** start of DATA **
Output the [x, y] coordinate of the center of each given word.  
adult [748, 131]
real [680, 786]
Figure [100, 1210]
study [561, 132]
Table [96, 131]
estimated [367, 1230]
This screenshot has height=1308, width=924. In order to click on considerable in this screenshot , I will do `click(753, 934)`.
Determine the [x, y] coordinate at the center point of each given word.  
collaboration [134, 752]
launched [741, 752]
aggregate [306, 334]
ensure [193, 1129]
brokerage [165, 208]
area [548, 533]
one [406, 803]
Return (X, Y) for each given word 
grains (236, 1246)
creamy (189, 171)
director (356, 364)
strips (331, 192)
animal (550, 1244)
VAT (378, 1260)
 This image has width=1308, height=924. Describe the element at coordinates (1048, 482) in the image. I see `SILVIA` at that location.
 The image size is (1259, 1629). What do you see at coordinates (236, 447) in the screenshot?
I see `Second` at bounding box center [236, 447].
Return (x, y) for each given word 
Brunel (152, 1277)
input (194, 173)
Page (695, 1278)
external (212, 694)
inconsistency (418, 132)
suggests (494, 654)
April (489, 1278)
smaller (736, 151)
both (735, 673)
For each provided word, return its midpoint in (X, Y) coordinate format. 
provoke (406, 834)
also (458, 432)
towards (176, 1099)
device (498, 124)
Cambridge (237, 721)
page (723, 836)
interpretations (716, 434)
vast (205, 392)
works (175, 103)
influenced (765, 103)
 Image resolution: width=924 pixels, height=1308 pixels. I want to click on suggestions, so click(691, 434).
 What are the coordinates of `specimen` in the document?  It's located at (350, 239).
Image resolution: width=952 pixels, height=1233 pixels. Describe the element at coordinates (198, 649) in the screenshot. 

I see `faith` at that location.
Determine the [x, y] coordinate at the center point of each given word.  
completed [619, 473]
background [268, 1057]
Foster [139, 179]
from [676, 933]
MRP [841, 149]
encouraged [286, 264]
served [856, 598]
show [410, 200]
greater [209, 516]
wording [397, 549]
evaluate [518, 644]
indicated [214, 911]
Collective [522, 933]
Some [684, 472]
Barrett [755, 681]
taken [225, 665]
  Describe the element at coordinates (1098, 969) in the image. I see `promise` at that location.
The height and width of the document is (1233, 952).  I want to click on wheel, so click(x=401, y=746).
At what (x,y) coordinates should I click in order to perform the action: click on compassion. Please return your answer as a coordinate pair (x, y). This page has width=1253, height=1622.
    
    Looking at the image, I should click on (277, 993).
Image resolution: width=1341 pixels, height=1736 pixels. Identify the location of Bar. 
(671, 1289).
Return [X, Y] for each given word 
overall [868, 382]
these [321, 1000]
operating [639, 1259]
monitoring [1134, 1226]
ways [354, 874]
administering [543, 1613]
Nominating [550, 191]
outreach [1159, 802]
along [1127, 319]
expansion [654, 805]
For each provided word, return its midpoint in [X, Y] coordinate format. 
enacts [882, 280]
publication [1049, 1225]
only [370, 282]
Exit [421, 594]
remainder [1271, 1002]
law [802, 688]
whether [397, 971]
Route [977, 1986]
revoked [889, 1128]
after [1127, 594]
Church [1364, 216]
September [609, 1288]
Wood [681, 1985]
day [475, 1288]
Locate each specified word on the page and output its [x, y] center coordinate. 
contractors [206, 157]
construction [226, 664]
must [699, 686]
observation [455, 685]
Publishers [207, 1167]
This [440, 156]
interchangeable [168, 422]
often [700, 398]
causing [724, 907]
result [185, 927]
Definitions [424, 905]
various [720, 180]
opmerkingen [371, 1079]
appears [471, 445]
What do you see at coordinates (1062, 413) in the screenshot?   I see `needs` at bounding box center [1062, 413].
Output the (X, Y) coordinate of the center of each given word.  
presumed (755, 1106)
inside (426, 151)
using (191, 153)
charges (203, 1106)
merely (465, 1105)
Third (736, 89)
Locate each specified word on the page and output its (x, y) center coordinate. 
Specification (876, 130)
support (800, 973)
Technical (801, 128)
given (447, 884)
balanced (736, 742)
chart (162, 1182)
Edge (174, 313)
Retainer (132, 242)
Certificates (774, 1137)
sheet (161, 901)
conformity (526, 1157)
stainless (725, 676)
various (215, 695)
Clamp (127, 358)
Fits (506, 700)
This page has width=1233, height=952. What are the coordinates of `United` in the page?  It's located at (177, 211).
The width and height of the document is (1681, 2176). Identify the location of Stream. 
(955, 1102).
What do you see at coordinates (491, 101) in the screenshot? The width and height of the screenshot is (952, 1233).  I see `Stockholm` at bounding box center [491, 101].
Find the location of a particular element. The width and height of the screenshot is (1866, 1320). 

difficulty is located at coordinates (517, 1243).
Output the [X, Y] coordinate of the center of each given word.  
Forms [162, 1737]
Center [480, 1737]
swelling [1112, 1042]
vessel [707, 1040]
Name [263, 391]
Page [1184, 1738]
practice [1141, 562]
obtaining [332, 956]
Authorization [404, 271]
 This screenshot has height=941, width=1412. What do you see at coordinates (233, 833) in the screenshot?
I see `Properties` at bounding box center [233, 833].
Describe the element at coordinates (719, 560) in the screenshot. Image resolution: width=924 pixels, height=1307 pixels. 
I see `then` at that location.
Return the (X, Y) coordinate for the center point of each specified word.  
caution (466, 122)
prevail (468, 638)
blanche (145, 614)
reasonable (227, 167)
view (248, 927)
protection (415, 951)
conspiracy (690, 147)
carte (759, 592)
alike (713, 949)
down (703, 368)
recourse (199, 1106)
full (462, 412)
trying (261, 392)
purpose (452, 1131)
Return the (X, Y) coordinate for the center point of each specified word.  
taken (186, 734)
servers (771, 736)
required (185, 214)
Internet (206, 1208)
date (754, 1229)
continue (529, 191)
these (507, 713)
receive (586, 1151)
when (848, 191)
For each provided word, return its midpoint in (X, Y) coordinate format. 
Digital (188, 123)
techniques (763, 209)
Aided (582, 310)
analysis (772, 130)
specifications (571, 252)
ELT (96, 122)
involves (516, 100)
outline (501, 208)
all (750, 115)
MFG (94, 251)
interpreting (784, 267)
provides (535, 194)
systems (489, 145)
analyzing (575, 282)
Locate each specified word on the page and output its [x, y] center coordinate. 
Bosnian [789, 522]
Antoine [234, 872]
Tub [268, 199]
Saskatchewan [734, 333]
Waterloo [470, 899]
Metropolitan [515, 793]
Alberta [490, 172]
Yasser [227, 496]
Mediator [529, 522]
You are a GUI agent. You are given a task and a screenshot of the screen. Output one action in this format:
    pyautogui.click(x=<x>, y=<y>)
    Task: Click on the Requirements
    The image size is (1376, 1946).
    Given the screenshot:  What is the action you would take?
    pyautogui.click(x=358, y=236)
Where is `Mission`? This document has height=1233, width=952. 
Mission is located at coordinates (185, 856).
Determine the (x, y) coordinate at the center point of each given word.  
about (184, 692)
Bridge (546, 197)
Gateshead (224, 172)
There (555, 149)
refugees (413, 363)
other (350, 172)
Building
** end of DATA **
WORK TO COMPLETE: Put each line of the listing above into a JSON list of strings, one string per line, with blank lines left out.

CORRECT RESULT:
[
  "Output the [x, y] coordinate of the center of each given word.  ",
  "adult [748, 131]",
  "real [680, 786]",
  "Figure [100, 1210]",
  "study [561, 132]",
  "Table [96, 131]",
  "estimated [367, 1230]",
  "This screenshot has height=1308, width=924. In order to click on considerable in this screenshot , I will do `click(753, 934)`.",
  "Determine the [x, y] coordinate at the center point of each given word.  ",
  "collaboration [134, 752]",
  "launched [741, 752]",
  "aggregate [306, 334]",
  "ensure [193, 1129]",
  "brokerage [165, 208]",
  "area [548, 533]",
  "one [406, 803]",
  "Return (X, Y) for each given word ",
  "grains (236, 1246)",
  "creamy (189, 171)",
  "director (356, 364)",
  "strips (331, 192)",
  "animal (550, 1244)",
  "VAT (378, 1260)",
  " This image has width=1308, height=924. Describe the element at coordinates (1048, 482) in the image. I see `SILVIA` at that location.",
  " The image size is (1259, 1629). What do you see at coordinates (236, 447) in the screenshot?",
  "I see `Second` at bounding box center [236, 447].",
  "Return (x, y) for each given word ",
  "Brunel (152, 1277)",
  "input (194, 173)",
  "Page (695, 1278)",
  "external (212, 694)",
  "inconsistency (418, 132)",
  "suggests (494, 654)",
  "April (489, 1278)",
  "smaller (736, 151)",
  "both (735, 673)",
  "For each provided word, return its midpoint in (X, Y) coordinate format. ",
  "provoke (406, 834)",
  "also (458, 432)",
  "towards (176, 1099)",
  "device (498, 124)",
  "Cambridge (237, 721)",
  "page (723, 836)",
  "interpretations (716, 434)",
  "vast (205, 392)",
  "works (175, 103)",
  "influenced (765, 103)",
  " Image resolution: width=924 pixels, height=1308 pixels. I want to click on suggestions, so click(691, 434).",
  " What are the coordinates of `specimen` in the document?  It's located at (350, 239).",
  "Image resolution: width=952 pixels, height=1233 pixels. Describe the element at coordinates (198, 649) in the screenshot. ",
  "I see `faith` at that location.",
  "Determine the [x, y] coordinate at the center point of each given word.  ",
  "completed [619, 473]",
  "background [268, 1057]",
  "Foster [139, 179]",
  "from [676, 933]",
  "MRP [841, 149]",
  "encouraged [286, 264]",
  "served [856, 598]",
  "show [410, 200]",
  "greater [209, 516]",
  "wording [397, 549]",
  "evaluate [518, 644]",
  "indicated [214, 911]",
  "Collective [522, 933]",
  "Some [684, 472]",
  "Barrett [755, 681]",
  "taken [225, 665]",
  "  Describe the element at coordinates (1098, 969) in the image. I see `promise` at that location.",
  "The height and width of the document is (1233, 952).  I want to click on wheel, so click(x=401, y=746).",
  "At what (x,y) coordinates should I click in order to perform the action: click on compassion. Please return your answer as a coordinate pair (x, y). This page has width=1253, height=1622.",
  "    Looking at the image, I should click on (277, 993).",
  "Image resolution: width=1341 pixels, height=1736 pixels. Identify the location of Bar. ",
  "(671, 1289).",
  "Return [X, Y] for each given word ",
  "overall [868, 382]",
  "these [321, 1000]",
  "operating [639, 1259]",
  "monitoring [1134, 1226]",
  "ways [354, 874]",
  "administering [543, 1613]",
  "Nominating [550, 191]",
  "outreach [1159, 802]",
  "along [1127, 319]",
  "expansion [654, 805]",
  "For each provided word, return its midpoint in [X, Y] coordinate format. ",
  "enacts [882, 280]",
  "publication [1049, 1225]",
  "only [370, 282]",
  "Exit [421, 594]",
  "remainder [1271, 1002]",
  "law [802, 688]",
  "whether [397, 971]",
  "Route [977, 1986]",
  "revoked [889, 1128]",
  "after [1127, 594]",
  "Church [1364, 216]",
  "September [609, 1288]",
  "Wood [681, 1985]",
  "day [475, 1288]",
  "Locate each specified word on the page and output its [x, y] center coordinate. ",
  "contractors [206, 157]",
  "construction [226, 664]",
  "must [699, 686]",
  "observation [455, 685]",
  "Publishers [207, 1167]",
  "This [440, 156]",
  "interchangeable [168, 422]",
  "often [700, 398]",
  "causing [724, 907]",
  "result [185, 927]",
  "Definitions [424, 905]",
  "various [720, 180]",
  "opmerkingen [371, 1079]",
  "appears [471, 445]",
  "What do you see at coordinates (1062, 413) in the screenshot?   I see `needs` at bounding box center [1062, 413].",
  "Output the (X, Y) coordinate of the center of each given word.  ",
  "presumed (755, 1106)",
  "inside (426, 151)",
  "using (191, 153)",
  "charges (203, 1106)",
  "merely (465, 1105)",
  "Third (736, 89)",
  "Locate each specified word on the page and output its (x, y) center coordinate. ",
  "Specification (876, 130)",
  "support (800, 973)",
  "Technical (801, 128)",
  "given (447, 884)",
  "balanced (736, 742)",
  "chart (162, 1182)",
  "Edge (174, 313)",
  "Retainer (132, 242)",
  "Certificates (774, 1137)",
  "sheet (161, 901)",
  "conformity (526, 1157)",
  "stainless (725, 676)",
  "various (215, 695)",
  "Clamp (127, 358)",
  "Fits (506, 700)",
  "This page has width=1233, height=952. What are the coordinates of `United` in the page?  It's located at (177, 211).",
  "The width and height of the document is (1681, 2176). Identify the location of Stream. ",
  "(955, 1102).",
  "What do you see at coordinates (491, 101) in the screenshot? The width and height of the screenshot is (952, 1233).  I see `Stockholm` at bounding box center [491, 101].",
  "Find the location of a particular element. The width and height of the screenshot is (1866, 1320). ",
  "difficulty is located at coordinates (517, 1243).",
  "Output the [X, Y] coordinate of the center of each given word.  ",
  "Forms [162, 1737]",
  "Center [480, 1737]",
  "swelling [1112, 1042]",
  "vessel [707, 1040]",
  "Name [263, 391]",
  "Page [1184, 1738]",
  "practice [1141, 562]",
  "obtaining [332, 956]",
  "Authorization [404, 271]",
  " This screenshot has height=941, width=1412. What do you see at coordinates (233, 833) in the screenshot?",
  "I see `Properties` at bounding box center [233, 833].",
  "Describe the element at coordinates (719, 560) in the screenshot. Image resolution: width=924 pixels, height=1307 pixels. ",
  "I see `then` at that location.",
  "Return the (X, Y) coordinate for the center point of each specified word.  ",
  "caution (466, 122)",
  "prevail (468, 638)",
  "blanche (145, 614)",
  "reasonable (227, 167)",
  "view (248, 927)",
  "protection (415, 951)",
  "conspiracy (690, 147)",
  "carte (759, 592)",
  "alike (713, 949)",
  "down (703, 368)",
  "recourse (199, 1106)",
  "full (462, 412)",
  "trying (261, 392)",
  "purpose (452, 1131)",
  "Return the (X, Y) coordinate for the center point of each specified word.  ",
  "taken (186, 734)",
  "servers (771, 736)",
  "required (185, 214)",
  "Internet (206, 1208)",
  "date (754, 1229)",
  "continue (529, 191)",
  "these (507, 713)",
  "receive (586, 1151)",
  "when (848, 191)",
  "For each provided word, return its midpoint in (X, Y) coordinate format. ",
  "Digital (188, 123)",
  "techniques (763, 209)",
  "Aided (582, 310)",
  "analysis (772, 130)",
  "specifications (571, 252)",
  "ELT (96, 122)",
  "involves (516, 100)",
  "outline (501, 208)",
  "all (750, 115)",
  "MFG (94, 251)",
  "interpreting (784, 267)",
  "provides (535, 194)",
  "systems (489, 145)",
  "analyzing (575, 282)",
  "Locate each specified word on the page and output its [x, y] center coordinate. ",
  "Bosnian [789, 522]",
  "Antoine [234, 872]",
  "Tub [268, 199]",
  "Saskatchewan [734, 333]",
  "Waterloo [470, 899]",
  "Metropolitan [515, 793]",
  "Alberta [490, 172]",
  "Yasser [227, 496]",
  "Mediator [529, 522]",
  "You are a GUI agent. You are given a task and a screenshot of the screen. Output one action in this format:",
  "    pyautogui.click(x=<x>, y=<y>)",
  "    Task: Click on the Requirements",
  "    The image size is (1376, 1946).",
  "    Given the screenshot:  What is the action you would take?",
  "    pyautogui.click(x=358, y=236)",
  "Where is `Mission`? This document has height=1233, width=952. ",
  "Mission is located at coordinates (185, 856).",
  "Determine the (x, y) coordinate at the center point of each given word.  ",
  "about (184, 692)",
  "Bridge (546, 197)",
  "Gateshead (224, 172)",
  "There (555, 149)",
  "refugees (413, 363)",
  "other (350, 172)",
  "Building"
]